*** DATASET CONTENT ***

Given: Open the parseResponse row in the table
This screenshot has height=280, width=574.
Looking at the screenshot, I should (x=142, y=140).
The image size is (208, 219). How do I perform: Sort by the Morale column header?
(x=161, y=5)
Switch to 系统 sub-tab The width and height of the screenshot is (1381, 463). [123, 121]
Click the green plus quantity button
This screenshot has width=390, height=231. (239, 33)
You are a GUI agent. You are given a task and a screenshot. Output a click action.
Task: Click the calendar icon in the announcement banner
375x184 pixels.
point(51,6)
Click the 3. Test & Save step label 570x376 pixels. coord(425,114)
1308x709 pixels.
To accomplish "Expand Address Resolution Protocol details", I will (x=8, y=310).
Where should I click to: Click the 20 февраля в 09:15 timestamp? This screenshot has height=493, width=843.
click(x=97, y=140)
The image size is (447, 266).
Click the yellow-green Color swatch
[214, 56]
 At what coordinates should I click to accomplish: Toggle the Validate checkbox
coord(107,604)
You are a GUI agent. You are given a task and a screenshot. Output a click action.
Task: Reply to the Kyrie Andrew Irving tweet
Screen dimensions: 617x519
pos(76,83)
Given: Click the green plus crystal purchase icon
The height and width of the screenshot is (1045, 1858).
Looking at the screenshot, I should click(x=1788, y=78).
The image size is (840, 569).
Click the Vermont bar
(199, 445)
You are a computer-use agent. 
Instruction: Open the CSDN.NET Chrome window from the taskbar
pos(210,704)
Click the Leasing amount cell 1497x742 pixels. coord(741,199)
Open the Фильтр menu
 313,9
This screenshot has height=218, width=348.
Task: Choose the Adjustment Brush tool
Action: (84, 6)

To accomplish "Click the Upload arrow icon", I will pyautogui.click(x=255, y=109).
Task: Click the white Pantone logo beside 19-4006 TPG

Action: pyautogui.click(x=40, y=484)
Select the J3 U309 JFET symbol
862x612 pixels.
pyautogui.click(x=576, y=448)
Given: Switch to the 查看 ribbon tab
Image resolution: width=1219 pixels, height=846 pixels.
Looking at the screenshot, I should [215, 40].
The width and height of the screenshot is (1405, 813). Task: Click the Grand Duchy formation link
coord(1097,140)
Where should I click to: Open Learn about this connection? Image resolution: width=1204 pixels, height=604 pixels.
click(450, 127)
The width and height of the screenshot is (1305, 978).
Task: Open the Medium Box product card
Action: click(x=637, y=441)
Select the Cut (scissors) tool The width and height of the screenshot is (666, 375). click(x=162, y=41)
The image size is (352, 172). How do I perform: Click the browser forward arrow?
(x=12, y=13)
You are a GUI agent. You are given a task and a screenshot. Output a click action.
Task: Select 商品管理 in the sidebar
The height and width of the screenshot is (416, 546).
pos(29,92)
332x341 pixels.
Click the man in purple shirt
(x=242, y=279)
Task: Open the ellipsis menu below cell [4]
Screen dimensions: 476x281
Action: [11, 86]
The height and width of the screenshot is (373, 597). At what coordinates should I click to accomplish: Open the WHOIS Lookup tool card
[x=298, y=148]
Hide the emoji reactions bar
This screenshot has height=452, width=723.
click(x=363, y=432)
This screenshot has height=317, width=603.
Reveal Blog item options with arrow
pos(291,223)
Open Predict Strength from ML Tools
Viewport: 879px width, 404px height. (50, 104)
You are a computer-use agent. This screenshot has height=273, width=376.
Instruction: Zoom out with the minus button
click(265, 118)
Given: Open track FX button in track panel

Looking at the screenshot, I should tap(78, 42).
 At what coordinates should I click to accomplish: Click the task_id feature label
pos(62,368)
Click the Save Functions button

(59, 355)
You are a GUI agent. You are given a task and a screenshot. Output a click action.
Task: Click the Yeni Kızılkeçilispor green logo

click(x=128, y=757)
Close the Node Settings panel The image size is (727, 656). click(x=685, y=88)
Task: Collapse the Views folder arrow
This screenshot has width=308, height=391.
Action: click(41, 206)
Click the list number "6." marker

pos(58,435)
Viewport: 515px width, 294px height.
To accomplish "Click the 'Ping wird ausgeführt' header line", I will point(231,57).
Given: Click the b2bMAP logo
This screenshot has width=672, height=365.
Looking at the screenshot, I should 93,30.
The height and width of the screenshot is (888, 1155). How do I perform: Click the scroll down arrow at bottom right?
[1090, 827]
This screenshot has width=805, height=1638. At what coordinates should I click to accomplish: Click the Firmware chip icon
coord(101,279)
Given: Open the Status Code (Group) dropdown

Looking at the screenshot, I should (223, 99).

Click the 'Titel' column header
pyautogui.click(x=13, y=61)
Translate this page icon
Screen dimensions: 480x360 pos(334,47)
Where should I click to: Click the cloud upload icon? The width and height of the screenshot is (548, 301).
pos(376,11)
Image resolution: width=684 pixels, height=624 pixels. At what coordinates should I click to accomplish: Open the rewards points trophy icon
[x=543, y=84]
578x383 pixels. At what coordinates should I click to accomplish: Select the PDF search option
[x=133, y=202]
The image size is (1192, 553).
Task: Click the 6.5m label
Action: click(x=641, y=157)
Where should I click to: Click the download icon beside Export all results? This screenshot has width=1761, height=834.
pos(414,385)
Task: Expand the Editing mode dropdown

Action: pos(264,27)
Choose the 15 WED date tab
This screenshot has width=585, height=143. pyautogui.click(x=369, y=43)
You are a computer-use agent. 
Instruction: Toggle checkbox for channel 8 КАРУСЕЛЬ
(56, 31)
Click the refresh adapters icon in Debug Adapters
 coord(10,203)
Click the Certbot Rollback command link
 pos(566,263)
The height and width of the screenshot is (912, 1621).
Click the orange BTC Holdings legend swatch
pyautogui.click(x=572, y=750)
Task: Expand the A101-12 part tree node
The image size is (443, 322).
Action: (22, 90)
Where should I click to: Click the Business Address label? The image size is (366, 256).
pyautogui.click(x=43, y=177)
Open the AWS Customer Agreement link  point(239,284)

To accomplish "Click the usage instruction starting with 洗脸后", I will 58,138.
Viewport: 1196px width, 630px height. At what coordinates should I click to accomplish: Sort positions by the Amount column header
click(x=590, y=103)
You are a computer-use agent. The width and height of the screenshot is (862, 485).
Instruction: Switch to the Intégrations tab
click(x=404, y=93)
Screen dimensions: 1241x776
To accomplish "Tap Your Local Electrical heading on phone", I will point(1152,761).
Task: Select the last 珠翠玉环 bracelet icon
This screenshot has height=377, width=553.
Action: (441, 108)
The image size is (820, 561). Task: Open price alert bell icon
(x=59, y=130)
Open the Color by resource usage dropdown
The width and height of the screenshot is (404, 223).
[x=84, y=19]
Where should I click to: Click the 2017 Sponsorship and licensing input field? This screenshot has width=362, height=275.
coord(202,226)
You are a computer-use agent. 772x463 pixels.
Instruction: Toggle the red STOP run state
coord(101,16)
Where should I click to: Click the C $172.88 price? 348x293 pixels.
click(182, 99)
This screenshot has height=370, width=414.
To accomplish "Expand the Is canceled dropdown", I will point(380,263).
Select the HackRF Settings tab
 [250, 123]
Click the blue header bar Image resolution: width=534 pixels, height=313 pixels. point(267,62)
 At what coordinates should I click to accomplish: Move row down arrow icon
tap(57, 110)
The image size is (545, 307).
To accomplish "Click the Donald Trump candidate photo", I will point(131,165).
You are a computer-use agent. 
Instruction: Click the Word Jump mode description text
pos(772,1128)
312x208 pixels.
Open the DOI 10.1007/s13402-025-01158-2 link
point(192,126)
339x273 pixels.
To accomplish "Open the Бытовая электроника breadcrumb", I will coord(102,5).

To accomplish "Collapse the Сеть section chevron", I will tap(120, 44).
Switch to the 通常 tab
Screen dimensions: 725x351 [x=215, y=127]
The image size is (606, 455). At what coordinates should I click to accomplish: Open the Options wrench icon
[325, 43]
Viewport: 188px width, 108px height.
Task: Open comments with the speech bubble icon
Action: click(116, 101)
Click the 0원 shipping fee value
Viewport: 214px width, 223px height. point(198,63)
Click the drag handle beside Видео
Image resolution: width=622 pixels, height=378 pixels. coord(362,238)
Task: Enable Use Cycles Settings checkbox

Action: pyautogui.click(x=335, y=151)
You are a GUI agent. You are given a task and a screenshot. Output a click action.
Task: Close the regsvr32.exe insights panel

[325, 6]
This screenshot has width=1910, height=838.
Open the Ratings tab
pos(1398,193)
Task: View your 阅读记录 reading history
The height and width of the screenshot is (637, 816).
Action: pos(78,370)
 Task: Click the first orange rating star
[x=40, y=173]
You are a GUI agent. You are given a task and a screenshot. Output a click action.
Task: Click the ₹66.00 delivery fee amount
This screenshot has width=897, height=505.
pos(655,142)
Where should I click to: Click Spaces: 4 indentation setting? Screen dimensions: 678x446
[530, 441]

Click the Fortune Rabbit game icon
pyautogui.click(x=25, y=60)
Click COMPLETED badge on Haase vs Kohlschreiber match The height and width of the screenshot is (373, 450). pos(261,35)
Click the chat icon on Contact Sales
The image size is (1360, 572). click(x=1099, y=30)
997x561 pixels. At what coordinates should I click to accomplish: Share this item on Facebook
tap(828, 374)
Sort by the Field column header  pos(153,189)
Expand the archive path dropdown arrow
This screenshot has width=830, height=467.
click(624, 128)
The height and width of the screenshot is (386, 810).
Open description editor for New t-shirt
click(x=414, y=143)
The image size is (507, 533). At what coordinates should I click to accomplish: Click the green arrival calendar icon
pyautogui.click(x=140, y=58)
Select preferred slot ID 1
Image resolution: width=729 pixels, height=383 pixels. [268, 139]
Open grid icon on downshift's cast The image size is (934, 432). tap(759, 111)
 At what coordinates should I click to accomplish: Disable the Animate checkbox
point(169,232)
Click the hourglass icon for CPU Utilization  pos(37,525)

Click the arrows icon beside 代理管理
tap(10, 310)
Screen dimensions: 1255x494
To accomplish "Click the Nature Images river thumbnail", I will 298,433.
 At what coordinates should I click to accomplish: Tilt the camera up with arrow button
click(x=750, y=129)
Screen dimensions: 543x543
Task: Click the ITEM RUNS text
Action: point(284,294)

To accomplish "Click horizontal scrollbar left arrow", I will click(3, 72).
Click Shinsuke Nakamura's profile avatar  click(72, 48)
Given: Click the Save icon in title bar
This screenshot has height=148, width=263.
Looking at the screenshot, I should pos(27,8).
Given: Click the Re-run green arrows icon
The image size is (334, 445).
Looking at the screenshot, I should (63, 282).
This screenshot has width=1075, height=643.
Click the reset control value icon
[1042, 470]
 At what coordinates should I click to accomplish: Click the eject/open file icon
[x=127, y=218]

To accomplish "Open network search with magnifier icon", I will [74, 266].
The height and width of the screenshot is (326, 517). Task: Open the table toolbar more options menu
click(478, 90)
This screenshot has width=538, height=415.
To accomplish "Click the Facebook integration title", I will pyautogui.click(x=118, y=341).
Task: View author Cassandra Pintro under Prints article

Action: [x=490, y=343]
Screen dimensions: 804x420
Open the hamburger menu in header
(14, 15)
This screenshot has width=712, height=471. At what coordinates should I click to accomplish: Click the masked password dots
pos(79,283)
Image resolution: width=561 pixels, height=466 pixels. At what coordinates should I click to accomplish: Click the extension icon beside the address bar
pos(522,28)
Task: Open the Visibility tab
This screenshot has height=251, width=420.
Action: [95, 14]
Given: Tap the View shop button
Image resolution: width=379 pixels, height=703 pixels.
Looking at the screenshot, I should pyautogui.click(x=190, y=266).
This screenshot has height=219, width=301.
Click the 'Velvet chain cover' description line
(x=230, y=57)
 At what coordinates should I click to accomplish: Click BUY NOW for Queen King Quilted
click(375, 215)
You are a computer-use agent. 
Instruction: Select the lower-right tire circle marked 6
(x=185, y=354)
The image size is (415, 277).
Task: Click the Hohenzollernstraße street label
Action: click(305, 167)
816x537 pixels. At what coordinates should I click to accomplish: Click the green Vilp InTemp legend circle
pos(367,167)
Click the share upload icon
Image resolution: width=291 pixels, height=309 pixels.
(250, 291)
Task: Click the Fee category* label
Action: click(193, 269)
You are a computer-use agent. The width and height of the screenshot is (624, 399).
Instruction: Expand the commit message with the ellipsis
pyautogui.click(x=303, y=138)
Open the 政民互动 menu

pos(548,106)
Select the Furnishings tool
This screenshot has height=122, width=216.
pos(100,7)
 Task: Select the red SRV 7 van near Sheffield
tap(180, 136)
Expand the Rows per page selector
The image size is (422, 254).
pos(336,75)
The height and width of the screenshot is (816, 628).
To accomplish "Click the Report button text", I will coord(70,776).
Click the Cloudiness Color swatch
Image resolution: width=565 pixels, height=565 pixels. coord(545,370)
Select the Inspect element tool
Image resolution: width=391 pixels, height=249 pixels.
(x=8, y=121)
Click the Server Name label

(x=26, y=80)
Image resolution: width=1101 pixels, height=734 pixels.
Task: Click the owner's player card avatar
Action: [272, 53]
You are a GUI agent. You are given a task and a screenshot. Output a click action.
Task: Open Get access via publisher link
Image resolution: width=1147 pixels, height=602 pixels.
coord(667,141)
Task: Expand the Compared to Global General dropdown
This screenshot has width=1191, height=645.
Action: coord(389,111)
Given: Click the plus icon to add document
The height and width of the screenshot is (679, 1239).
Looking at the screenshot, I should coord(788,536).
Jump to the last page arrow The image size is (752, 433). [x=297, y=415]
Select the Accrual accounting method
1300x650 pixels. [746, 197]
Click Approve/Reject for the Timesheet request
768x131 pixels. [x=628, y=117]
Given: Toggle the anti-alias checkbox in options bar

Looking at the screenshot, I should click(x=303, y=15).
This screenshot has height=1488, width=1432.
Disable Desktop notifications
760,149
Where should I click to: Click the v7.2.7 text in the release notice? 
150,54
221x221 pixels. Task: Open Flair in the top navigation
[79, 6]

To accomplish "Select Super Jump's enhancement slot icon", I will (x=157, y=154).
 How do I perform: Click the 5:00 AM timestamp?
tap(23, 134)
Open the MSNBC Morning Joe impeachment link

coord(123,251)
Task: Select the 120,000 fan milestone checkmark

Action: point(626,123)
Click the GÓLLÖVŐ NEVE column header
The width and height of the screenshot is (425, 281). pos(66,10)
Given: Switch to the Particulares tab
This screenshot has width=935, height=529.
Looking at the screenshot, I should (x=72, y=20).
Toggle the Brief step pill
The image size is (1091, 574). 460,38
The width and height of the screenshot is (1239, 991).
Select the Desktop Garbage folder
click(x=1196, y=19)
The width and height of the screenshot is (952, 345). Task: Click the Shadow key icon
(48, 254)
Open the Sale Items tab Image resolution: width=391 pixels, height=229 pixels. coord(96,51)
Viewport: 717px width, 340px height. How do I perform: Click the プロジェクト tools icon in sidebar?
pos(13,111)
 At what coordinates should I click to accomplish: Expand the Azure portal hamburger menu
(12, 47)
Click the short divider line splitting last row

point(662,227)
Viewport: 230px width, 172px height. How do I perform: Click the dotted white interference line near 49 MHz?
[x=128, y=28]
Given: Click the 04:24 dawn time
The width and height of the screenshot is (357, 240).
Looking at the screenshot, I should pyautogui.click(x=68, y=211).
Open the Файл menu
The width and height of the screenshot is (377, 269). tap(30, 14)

*** End of DATASET CONTENT ***

__TASK BRIEF__
Reproduce word for word the material above, beginning with the line that contains "Given: Click the b2bMAP logo" and ending with the line that contains "is (862, 485).".

__EXERCISE RESPONSE__
Given: Click the b2bMAP logo
This screenshot has width=672, height=365.
Looking at the screenshot, I should 93,30.
The height and width of the screenshot is (888, 1155). How do I perform: Click the scroll down arrow at bottom right?
[1090, 827]
This screenshot has width=805, height=1638. At what coordinates should I click to accomplish: Click the Firmware chip icon
coord(101,279)
Given: Open the Status Code (Group) dropdown

Looking at the screenshot, I should (223, 99).

Click the 'Titel' column header
pyautogui.click(x=13, y=61)
Translate this page icon
Screen dimensions: 480x360 pos(334,47)
Where should I click to: Click the cloud upload icon? The width and height of the screenshot is (548, 301).
pos(376,11)
Image resolution: width=684 pixels, height=624 pixels. At what coordinates should I click to accomplish: Open the rewards points trophy icon
[x=543, y=84]
578x383 pixels. At what coordinates should I click to accomplish: Select the PDF search option
[x=133, y=202]
The image size is (1192, 553).
Task: Click the 6.5m label
Action: click(x=641, y=157)
Where should I click to: Click the download icon beside Export all results? This screenshot has width=1761, height=834.
pos(414,385)
Task: Expand the Editing mode dropdown

Action: pos(264,27)
Choose the 15 WED date tab
This screenshot has width=585, height=143. pyautogui.click(x=369, y=43)
You are a computer-use agent. 
Instruction: Toggle checkbox for channel 8 КАРУСЕЛЬ
(56, 31)
Click the refresh adapters icon in Debug Adapters
 coord(10,203)
Click the Certbot Rollback command link
 pos(566,263)
The height and width of the screenshot is (912, 1621).
Click the orange BTC Holdings legend swatch
pyautogui.click(x=572, y=750)
Task: Expand the A101-12 part tree node
The image size is (443, 322).
Action: (22, 90)
Where should I click to: Click the Business Address label? The image size is (366, 256).
pyautogui.click(x=43, y=177)
Open the AWS Customer Agreement link  point(239,284)

To accomplish "Click the usage instruction starting with 洗脸后", I will 58,138.
Viewport: 1196px width, 630px height. At what coordinates should I click to accomplish: Sort positions by the Amount column header
click(x=590, y=103)
You are a computer-use agent. The width and height of the screenshot is (862, 485).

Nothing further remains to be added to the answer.